### WORK ITEM:
What lines in the data below mention the string "node"? Copy them out.

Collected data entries
=== Begin Enclosure ===
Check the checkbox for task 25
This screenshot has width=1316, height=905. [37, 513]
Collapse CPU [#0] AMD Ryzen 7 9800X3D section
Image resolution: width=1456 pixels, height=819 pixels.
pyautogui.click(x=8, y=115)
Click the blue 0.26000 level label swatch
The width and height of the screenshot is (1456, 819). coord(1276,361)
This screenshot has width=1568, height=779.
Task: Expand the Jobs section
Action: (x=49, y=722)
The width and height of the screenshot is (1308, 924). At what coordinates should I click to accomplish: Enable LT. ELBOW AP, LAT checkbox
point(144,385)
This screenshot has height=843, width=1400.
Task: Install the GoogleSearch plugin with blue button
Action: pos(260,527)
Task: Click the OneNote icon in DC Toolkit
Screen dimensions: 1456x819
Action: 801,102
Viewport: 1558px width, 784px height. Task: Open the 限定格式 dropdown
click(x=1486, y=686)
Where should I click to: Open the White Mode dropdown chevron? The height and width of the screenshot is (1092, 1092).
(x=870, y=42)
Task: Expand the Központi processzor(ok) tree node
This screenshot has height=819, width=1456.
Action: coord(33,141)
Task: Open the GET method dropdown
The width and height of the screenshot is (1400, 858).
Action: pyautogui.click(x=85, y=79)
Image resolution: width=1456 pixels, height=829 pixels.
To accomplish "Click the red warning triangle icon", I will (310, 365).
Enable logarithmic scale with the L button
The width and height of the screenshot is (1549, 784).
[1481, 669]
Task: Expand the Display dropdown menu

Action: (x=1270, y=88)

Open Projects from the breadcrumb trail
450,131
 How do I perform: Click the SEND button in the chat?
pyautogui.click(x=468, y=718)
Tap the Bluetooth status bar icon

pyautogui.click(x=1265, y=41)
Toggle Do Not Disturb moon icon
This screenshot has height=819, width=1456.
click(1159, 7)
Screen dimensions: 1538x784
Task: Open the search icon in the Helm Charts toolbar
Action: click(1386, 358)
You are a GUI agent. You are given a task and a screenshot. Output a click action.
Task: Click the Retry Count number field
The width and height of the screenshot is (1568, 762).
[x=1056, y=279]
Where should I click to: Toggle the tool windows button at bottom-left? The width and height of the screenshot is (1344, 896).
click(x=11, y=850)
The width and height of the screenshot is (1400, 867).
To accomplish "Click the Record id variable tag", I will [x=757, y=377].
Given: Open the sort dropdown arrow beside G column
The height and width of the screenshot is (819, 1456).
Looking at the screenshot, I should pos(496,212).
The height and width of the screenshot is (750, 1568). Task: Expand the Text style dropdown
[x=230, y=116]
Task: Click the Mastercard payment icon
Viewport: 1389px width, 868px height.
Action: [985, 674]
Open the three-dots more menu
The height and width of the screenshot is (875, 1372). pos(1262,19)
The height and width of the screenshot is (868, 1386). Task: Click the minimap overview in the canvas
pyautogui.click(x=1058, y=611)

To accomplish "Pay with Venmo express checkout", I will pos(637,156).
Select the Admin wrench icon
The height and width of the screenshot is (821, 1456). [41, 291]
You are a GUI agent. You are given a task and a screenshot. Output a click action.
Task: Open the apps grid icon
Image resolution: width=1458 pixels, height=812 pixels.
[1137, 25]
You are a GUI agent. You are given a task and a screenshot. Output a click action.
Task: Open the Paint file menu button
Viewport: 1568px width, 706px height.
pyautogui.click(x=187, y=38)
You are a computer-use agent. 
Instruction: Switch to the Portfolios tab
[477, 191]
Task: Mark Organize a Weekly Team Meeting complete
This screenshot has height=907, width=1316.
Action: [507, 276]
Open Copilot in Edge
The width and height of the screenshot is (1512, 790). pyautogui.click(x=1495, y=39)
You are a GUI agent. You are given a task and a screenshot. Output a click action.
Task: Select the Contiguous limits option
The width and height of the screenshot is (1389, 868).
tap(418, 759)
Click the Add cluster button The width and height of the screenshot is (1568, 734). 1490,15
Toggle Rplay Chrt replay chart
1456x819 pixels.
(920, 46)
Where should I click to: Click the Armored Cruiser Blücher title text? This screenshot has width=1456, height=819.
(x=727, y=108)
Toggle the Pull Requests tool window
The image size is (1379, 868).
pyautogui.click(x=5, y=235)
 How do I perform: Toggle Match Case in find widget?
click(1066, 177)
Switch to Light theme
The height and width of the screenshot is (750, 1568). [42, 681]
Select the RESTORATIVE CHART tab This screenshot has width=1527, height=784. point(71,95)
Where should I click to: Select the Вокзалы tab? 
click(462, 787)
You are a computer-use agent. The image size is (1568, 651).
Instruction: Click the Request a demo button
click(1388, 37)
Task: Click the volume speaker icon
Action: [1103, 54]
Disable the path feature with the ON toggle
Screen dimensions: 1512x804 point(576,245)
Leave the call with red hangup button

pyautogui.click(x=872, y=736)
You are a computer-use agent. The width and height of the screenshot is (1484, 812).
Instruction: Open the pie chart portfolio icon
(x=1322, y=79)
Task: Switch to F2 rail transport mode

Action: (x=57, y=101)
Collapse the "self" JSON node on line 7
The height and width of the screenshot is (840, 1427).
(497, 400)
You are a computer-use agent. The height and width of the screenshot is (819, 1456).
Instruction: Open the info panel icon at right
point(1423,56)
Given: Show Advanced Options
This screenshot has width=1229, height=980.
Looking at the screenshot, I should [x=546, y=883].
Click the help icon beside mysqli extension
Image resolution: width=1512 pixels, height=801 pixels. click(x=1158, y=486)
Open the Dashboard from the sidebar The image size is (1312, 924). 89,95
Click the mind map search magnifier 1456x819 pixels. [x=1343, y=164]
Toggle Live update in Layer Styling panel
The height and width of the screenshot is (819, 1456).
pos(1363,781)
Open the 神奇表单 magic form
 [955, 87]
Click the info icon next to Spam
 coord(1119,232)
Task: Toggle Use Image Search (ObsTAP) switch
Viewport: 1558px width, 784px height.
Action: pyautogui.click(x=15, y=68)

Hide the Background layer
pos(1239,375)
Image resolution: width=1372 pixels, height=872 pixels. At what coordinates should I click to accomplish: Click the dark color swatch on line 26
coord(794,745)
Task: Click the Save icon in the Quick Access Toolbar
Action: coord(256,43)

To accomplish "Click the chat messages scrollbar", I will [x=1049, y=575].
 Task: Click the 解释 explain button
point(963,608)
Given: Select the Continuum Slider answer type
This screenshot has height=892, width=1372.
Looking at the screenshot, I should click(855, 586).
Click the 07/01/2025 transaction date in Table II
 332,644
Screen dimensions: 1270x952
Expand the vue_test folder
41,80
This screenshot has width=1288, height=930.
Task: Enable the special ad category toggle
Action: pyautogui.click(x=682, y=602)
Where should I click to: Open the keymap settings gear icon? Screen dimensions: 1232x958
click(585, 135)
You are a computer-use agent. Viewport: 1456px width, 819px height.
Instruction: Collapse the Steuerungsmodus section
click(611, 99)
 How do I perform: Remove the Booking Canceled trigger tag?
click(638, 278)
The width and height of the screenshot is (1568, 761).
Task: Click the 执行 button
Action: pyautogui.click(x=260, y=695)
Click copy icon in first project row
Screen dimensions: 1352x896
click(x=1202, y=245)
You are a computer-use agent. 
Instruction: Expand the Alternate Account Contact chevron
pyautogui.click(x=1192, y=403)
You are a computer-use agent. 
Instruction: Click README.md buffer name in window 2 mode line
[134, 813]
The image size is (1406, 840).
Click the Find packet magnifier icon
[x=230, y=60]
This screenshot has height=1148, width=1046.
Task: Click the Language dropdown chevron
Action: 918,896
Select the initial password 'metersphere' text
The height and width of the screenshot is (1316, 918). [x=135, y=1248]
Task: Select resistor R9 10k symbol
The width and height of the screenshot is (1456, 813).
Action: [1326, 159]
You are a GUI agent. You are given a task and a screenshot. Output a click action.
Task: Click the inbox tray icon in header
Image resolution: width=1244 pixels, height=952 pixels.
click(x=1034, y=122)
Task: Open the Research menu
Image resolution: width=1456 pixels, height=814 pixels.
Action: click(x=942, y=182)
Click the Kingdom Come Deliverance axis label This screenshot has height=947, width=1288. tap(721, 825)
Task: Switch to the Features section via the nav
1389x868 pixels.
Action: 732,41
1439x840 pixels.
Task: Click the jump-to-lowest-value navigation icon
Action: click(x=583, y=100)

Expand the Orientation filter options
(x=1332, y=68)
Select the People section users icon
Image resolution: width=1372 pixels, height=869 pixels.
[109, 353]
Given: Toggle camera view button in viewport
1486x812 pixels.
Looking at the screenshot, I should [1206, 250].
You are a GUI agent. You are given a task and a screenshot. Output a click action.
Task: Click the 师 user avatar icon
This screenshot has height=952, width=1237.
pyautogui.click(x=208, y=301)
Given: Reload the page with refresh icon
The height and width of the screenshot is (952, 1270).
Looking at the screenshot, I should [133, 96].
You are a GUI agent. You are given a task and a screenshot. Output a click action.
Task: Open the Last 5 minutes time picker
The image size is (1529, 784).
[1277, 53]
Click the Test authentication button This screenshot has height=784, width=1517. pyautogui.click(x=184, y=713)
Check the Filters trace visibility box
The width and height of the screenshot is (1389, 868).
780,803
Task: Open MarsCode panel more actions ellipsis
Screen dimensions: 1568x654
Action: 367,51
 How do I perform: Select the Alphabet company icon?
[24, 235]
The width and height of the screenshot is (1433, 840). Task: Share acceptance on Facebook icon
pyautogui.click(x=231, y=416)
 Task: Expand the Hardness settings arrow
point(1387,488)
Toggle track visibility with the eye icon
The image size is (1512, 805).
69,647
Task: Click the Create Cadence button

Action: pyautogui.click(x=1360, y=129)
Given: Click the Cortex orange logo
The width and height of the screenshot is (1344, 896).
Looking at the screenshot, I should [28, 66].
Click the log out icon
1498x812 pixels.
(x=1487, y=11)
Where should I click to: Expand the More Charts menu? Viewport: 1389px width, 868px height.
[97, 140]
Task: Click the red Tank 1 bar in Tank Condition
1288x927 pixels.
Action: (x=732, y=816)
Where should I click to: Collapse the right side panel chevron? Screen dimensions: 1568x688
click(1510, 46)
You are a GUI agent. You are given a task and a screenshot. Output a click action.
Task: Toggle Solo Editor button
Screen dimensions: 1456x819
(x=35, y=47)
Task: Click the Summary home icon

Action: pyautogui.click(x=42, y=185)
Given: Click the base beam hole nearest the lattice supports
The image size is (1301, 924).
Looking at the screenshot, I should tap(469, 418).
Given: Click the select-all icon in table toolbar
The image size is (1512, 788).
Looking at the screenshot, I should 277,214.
=== End Enclosure ===
### ANSWER SPACE:
Task: Expand the Központi processzor(ok) tree node
Collapse the "self" JSON node on line 7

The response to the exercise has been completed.